I’m none too fond of laptops and cramped keyboards, but my husband graciously left his with me, in Ohio, while he makes his way to Virginia to take possession of our new home and hopefully gets our furniture and other stuff delivered.
How was the pack out?
We have a lot of stuff. I don’t like that, but I keep reminding myself that we have a lot of people in our family too. And homeschooling takes up plenty of room, too, between the library, the manipulatives, the supplies, and the games and puzzles that I feel we should have since I have six kids at home 24/7.

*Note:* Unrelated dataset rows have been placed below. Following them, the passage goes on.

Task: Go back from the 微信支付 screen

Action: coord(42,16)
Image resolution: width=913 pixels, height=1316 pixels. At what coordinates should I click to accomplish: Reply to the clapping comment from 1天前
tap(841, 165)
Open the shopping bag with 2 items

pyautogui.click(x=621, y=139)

But all the stuff made it on to the truck, save for that dinner fork (yes, one of ours) which I packed with my clothes. I had hoped for delivery of our stuff no later than this Wednesday, but that just might not happen. I’m praying for a miracle, and I refuse to worry about what will happen if that just doesn’t work out.
How was the drive to Ohio?
Well. Um. I’m pretty sure I could have (should have) been cheerier. We had vomit, and the barf bag didn’t make it all the way from the front of the van to the back of the van in time. We had many many many many potty breaks. We had a car with a burning oil smell, cause still unknown. We had an unhappy baby. We had a child unable to sleep, but desperately wanting to do so, and demanding a bed in a shrieking sort of way at midnight (which was actually 1 am, since we had crossed into Indiana by that time) causing a (finally) sleeping infant to awaken and add to the din followed by the awakening of a toddler who was also unhappy about being awake.
After some sleep, the drive into Ohio was better.
Visiting friends was wonderful. Living in suburbia, I forget just how quiet a farm is. A bustling city is fun, the suburbs are convenient, but when I spend a few hours on a farm, I can remember how to relax, how to slow down, how to breathe. I think, when this army life is over, I will live on a farm.
And now, finally, visiting with family is the best. The kids are still a bit out of sorts due to the trauma of a move, less sleep than usual, adjusting to a different time zone, more junk food than normal, no real routine, and living out of suitcases. Petey keeps asking to go home. The kids keep saying, very sweetly, “We don’t have a home, Peter,” which gives him fits, and I had to tell them to quit it. We’ll have a home soon.
Bill keeps saying, “Life is a journey, not a destination.” This is certainly true right now.